# [Data records]
......
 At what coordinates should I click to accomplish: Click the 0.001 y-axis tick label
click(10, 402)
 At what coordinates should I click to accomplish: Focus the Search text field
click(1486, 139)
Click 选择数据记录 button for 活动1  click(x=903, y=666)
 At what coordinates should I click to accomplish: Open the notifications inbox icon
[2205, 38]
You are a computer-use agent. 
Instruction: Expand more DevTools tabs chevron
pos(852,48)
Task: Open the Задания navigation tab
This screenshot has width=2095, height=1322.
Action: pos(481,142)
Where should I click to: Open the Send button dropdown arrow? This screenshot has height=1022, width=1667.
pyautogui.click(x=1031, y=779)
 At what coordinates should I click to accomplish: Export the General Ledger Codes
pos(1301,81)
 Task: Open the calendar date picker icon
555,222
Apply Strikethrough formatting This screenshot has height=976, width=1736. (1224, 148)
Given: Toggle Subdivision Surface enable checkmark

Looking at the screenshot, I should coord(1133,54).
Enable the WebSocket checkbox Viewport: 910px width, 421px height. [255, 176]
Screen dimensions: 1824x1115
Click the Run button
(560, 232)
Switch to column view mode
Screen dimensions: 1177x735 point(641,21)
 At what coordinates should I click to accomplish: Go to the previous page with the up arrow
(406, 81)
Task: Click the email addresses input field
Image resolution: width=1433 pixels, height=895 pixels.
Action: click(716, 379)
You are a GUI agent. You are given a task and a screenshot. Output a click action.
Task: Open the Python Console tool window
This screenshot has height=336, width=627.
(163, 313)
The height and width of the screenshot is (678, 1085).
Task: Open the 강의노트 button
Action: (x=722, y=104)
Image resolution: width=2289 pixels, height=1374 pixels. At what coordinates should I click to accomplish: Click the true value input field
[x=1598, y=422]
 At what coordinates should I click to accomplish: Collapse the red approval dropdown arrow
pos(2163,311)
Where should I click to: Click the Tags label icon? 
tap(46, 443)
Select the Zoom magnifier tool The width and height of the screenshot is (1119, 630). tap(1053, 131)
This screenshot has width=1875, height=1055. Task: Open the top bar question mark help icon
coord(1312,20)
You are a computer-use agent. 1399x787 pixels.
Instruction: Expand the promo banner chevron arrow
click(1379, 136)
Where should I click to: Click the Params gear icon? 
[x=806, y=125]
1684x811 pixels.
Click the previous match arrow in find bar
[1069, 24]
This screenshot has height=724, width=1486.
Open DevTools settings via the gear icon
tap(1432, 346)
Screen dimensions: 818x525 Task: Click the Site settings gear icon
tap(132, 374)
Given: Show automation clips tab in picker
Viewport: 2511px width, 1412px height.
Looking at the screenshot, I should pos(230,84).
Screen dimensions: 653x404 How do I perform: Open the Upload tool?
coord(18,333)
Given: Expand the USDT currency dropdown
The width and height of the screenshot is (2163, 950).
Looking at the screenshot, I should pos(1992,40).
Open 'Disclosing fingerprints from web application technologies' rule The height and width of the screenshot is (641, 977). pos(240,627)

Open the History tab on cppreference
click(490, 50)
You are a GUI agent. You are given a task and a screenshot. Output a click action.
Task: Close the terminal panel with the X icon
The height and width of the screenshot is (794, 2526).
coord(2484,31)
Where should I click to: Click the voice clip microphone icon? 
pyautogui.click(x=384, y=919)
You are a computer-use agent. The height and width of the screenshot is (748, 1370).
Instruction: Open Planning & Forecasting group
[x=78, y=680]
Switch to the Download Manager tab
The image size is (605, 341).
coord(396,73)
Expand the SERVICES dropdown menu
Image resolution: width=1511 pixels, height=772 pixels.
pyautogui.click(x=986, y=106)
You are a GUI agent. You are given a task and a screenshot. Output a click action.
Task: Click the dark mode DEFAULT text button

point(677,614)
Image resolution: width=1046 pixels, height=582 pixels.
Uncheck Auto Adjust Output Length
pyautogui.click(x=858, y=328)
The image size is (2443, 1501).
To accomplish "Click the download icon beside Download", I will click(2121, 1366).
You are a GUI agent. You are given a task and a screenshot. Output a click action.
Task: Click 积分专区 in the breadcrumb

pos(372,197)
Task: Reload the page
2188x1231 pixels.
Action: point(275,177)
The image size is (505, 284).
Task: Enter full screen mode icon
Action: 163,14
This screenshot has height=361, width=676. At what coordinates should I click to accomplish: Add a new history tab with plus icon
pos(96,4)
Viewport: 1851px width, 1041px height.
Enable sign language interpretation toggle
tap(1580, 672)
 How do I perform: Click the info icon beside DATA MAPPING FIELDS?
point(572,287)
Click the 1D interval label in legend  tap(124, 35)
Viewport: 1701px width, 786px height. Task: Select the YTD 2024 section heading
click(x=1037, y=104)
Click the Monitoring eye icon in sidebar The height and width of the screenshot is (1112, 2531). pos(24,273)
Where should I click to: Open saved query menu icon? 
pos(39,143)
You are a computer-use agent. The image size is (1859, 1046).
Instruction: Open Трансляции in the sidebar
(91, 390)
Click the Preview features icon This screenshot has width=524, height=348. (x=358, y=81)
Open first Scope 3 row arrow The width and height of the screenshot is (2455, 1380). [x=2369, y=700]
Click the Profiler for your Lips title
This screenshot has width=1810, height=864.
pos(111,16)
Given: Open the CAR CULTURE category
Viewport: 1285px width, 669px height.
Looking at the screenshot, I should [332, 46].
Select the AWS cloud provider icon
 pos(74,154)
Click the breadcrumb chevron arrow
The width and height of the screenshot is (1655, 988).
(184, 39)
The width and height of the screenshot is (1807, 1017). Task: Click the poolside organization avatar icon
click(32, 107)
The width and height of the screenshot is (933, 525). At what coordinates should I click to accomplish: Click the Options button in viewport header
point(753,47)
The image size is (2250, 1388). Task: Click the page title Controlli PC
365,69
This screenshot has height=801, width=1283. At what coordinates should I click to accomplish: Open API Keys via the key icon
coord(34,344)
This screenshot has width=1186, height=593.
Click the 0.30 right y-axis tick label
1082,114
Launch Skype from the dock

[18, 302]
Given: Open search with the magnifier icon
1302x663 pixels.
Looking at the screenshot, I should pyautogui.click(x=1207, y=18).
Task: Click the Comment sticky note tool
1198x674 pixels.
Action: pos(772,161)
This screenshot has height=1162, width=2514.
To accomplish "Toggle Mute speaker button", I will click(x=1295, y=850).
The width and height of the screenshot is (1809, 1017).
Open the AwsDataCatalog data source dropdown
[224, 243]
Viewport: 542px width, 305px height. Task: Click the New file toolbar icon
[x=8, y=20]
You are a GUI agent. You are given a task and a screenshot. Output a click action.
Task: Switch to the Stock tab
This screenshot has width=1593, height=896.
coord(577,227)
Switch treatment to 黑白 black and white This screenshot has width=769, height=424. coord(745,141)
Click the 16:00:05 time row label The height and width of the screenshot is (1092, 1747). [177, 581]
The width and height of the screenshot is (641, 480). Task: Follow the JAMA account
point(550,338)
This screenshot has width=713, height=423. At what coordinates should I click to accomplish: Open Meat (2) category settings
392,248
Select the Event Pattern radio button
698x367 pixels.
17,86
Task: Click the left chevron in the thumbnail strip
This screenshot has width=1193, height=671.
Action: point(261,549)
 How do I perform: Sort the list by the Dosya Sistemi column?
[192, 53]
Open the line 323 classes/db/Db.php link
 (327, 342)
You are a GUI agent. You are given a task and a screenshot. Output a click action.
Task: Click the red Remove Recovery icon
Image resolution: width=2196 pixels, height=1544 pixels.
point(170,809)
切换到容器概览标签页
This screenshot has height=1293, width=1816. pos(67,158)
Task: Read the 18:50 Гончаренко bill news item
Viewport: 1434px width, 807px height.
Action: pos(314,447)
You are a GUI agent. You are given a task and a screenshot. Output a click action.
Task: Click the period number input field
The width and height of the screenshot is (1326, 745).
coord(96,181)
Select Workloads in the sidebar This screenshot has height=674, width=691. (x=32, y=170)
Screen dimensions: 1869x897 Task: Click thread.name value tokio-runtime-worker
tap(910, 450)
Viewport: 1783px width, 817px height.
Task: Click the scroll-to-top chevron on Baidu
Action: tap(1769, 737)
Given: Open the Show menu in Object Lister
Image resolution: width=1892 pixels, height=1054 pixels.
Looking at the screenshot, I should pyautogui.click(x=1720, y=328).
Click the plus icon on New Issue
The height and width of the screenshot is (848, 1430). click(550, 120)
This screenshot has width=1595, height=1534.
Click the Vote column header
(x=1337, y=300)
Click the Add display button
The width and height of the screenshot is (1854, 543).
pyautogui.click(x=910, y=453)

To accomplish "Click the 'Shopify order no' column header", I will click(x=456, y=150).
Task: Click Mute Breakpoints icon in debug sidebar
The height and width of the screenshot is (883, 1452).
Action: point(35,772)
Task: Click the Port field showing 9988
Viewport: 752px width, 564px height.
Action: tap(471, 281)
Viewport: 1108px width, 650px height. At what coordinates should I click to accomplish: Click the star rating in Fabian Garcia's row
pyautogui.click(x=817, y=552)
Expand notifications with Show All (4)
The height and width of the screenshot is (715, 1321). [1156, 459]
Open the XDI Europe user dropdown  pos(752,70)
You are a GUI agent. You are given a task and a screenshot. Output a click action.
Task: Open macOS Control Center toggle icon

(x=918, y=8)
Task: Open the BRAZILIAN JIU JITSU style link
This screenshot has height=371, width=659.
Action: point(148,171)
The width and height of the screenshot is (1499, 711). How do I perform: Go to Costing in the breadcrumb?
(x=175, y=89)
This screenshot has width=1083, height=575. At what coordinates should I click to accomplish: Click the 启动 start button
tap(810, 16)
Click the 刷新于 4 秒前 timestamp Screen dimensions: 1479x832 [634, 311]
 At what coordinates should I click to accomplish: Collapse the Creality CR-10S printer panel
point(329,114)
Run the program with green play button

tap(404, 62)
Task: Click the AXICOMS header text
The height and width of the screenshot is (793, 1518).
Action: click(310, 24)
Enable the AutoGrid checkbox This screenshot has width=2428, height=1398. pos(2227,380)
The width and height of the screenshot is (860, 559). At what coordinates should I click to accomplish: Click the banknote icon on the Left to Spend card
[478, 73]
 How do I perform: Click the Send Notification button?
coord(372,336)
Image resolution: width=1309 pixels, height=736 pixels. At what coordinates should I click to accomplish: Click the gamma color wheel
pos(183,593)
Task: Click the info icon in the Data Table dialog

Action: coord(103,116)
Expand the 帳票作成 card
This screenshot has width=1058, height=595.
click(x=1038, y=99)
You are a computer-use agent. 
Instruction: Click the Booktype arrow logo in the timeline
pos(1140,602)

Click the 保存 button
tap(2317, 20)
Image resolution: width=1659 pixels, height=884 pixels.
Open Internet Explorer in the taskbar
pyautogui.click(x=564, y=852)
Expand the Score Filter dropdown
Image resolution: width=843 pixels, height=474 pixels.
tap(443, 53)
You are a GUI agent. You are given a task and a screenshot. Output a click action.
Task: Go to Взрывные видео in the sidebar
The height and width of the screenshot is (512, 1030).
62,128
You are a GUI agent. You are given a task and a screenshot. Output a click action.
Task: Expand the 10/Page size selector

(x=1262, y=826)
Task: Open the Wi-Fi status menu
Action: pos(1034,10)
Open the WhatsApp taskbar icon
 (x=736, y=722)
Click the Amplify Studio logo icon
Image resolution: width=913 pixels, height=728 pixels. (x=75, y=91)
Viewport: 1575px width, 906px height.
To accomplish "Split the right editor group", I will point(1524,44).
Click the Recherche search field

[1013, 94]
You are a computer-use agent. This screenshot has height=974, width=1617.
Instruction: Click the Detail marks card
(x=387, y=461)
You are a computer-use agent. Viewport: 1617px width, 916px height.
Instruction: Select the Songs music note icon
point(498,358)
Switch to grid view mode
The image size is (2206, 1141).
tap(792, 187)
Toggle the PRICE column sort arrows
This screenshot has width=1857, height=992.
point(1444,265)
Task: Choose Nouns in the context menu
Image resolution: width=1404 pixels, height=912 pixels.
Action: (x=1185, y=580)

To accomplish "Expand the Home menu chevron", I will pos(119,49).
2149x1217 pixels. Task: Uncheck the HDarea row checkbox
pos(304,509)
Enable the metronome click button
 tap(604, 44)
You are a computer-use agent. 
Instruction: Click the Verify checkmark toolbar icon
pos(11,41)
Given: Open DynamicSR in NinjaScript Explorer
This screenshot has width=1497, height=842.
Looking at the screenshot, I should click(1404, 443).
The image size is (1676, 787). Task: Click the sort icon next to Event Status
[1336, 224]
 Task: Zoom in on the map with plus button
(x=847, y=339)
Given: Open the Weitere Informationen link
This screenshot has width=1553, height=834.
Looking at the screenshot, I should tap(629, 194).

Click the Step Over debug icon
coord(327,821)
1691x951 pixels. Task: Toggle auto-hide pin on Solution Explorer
......
# [What you will do]
Output the line containing "Given: Open DynamicSR in NinjaScript Explorer" and all lines after it to the end of the records, exactly as given.

# [Expected answer]
Given: Open DynamicSR in NinjaScript Explorer
This screenshot has width=1497, height=842.
Looking at the screenshot, I should click(1404, 443).
The image size is (1676, 787). Task: Click the sort icon next to Event Status
[1336, 224]
 Task: Zoom in on the map with plus button
(x=847, y=339)
Given: Open the Weitere Informationen link
This screenshot has width=1553, height=834.
Looking at the screenshot, I should tap(629, 194).

Click the Step Over debug icon
coord(327,821)
1691x951 pixels. Task: Toggle auto-hide pin on Solution Explorer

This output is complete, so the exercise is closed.